A lo lejos veía una figura parada cerca de la puerta de mi casa. A primera vista, parecía ser él. Cerré los ojos y me mordí los labios por haber pensado algo tan ilógico. Crucé la calle y al llegar a la otra esquina comprobé eso que ahora no resultaba tan imposible. Era él. Estaba vestido normal, sencillo, aunque a decir verdad no le presté mucha atención a la ropa. Reparé en sus ojos, su boca, su pelo, todo me volvía totalmente loca.
– ¿Qué haces acá? – lo miré extrañada. Para ser sincera, estaba encantada de que se encuentre a tan poco pasos cerca de mí, pero sin embargo, me carcomía la duda.
Él se acercó hasta quedar enfrente mío.
– No digas ni una palabra – y me agarró de la mano.

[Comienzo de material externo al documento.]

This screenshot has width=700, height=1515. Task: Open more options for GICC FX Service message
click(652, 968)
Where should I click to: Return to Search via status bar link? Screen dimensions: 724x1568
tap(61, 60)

Una sensación extraña me recorrió el cuerpo, había esperado que haga eso por mucho tiempo.
– ¿Qué haces acá? – repetí.
– Te dije que no digas “ni una” – e hizo el gesto de las comillas con sus dedos – y ya dijiste tres. Necesito que me escuches – y me miró fijo. Enarqué las cejas como para preguntarle, “qué?” pero él mantenía la mirada.
– Ok, basta. Quiero saber qué pasa y qué haces acá – necesitaba que me hable, que me diga un por qué, saber que esto era real y no se trataba de ninguna broma pesada.
– Vine porque quería verte, necesitaba que hablemos – y volvió a tomar mi mano.
– Te escucho – fue lo único que respondí.
– Necesitaba decirte que me equivoqué y que lo único que quiero…
Y AHÍ CAÍ EN LA TRISTE CUENTA DE QUE ÉL NO ESTABA, Y YO YA HABÍA LLEGADO A MI CASA. SOÑAR DESPIERTA, QUÉ LINDO, PERO QUÉ TRISTE.